Ama Ülkü ocaklarına ve ülkücü kahvelere gittiğimde muhafazakar ve dindar bir ailenin çocuğu olarak çok garip şeylere de şahit olurdum. Mesela bu kahvelerde sürekli biralar içilir, her türlü oyun oynanırdı. O yaşlarda ayakkabı boyayıp kazandığı parayla kitap alan ben, kahvelerdeki ülkücülerin bel altı muhabbetinden, ağır küfürlerinden iğrenirdim. O tablo bendeki bütün olumlu etkiyi alır götürürdü. Ta o yıllarda ideali, ülküsü olan, okuyan gençlerle, mafyalaşmaya müsait, kaba, yoz, kavga ve macera arayan ülkücüler ayrılıyordu. Egosunu tatmine çalışan ağzı ve ahlakı bozuk bir güruh yaygındı. Ama gerçekten ülke için, vatan için düşünen, didinen, okuyan, “ülkenin komünizme kaymaması” için sancı çeken insanlar da vardı.
Sonra 1980 ihtilali oldu. Sağcı, solcu diye gençleri hapislere doldurdular. İhtilalden sonra ülkücülerin epeycesi başta Menzil Cemaati olmak üzere dini cemaatlere yöneldiler. 1980 darbesi sonrası hem sağcılar hem solcular kullanıldığını anladı ve çoğu şiddetle arasına mesafe koydu. Ülkücülerin maceracı, etik, ahlak kaygısı olmayan kısmı ise ya mafya gruplarına çerez oldu veya derin devletin kirli işlerine malzeme.

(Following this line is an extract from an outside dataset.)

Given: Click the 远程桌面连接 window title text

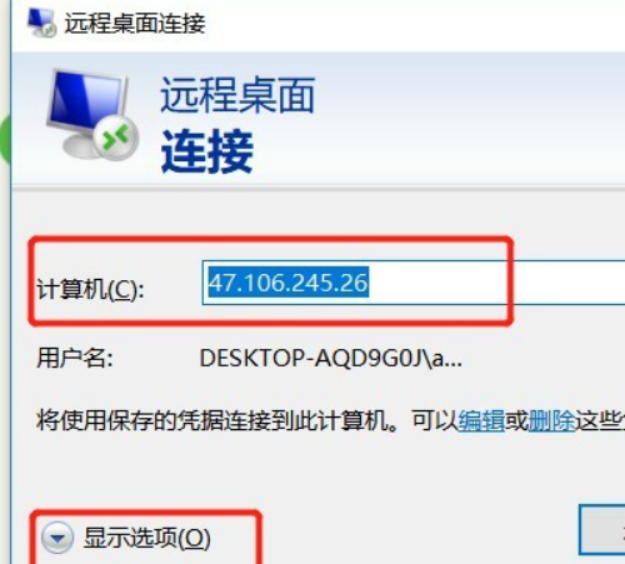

MHP ve Ülkücü Hareket her dönemde okuyan, düşünen, idealist dürüst vatanseverlerle, tetikçi, kavgacı, mafyatik işlere bulaşan, kirli ilişkileri olan kesimler arasında gelgitler yaşadı. Devlet Bahçeli bile ülkücülerin tetikçi, mafyatik kısmını bertaraf için bir dönem Ülkü Ocaklarını tasfiye etmişti. Ama bugünlerde görüyoruz ki MHP ve Ülkücülük tamamen çakalların, mafya liderlerinin, torbacıların, hatta pezevenklerin eline kalmış. Kadın pazarlamaktan mahkumiyet alan biri bile kurt işareti yapıp suçu da “FETÖ”ye yıkıp, kendini kurtarmayı hedefliyor. Çünkü o kimliğin kendini koruyacağını düşünüyor. Münhasıran bu zamanda, iktidar ortağı da olduğu için bütün suç şebekeleri kendilerini MHP’li, “ülkücü” olarak tanımlıyor. Çünkü MHP bütün çetelere, mafyatik yapılara koruma sağlıyor. Bahçeli, ülkenin en kriminal kişileri, en kanlı katilleri olan olan Kürşat Yılmaz’ı ve Alaattin Çakıcı’yı salmak için yasal düzenleme yaptırdı, parlamentoyu kullandı. Katillere mafya elemanlarına kol kanat geriyor, onlarla pozlar veriyor. Ama aynı MHP ülkücü camianın yazan, düşünen, üreten adamlarına sahip çıkmadı. Mümtazer Türköne, Ahmet Turan Alkan gibi aydınlar için tek kelam etmedi. Daha ötesi Bahçeli liderliğindeki MHP tarihe kendi Ülkü ocakları Başkanını öldürten hareket olarak geçti.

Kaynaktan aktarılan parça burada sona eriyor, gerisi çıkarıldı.